▶ Data
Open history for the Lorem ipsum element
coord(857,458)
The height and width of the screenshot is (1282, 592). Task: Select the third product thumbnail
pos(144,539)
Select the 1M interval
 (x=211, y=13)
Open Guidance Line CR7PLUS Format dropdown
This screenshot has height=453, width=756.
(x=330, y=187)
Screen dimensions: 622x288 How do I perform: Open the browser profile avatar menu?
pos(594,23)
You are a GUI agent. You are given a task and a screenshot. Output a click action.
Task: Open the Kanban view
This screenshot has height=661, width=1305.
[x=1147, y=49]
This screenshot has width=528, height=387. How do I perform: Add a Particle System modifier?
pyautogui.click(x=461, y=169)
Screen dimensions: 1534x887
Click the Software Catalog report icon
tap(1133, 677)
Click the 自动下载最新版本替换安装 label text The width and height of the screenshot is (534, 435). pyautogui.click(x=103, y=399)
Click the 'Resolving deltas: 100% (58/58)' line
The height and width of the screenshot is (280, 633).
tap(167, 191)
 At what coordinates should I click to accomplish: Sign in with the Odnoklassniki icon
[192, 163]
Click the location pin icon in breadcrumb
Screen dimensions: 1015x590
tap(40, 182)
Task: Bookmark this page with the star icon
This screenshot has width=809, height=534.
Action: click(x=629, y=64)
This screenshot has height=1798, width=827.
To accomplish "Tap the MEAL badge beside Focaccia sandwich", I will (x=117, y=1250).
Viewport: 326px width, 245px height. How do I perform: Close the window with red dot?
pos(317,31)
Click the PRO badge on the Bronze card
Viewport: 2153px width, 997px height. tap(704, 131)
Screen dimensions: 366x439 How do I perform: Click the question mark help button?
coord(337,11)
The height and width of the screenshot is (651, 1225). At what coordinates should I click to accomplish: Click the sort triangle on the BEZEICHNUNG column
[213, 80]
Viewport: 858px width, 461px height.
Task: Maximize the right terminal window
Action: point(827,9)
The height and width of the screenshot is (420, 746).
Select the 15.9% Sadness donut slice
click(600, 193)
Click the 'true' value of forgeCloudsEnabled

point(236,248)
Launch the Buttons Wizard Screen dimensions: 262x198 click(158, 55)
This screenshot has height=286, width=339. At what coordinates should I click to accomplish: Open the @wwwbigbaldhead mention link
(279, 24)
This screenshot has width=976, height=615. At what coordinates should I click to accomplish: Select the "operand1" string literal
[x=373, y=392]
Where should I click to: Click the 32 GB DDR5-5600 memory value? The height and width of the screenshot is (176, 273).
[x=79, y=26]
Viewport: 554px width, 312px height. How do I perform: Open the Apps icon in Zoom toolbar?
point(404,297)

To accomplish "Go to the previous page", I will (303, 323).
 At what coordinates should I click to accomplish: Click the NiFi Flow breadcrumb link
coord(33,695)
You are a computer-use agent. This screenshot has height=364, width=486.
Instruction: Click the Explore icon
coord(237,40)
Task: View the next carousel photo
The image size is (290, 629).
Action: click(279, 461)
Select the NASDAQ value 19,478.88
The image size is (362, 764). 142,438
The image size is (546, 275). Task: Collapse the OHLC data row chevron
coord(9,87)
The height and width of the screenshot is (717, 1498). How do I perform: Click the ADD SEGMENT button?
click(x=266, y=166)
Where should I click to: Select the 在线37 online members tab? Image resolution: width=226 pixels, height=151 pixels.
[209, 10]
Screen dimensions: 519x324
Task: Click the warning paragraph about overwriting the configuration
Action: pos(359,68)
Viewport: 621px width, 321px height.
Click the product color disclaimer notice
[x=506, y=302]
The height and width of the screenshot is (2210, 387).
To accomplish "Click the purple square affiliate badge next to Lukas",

▶ What you are asked to do
Lines of the material may hold the string "page". Copy each one that does.

▶ Task response
Task: Bookmark this page with the star icon
To accomplish "Go to the previous page", I will (303, 323).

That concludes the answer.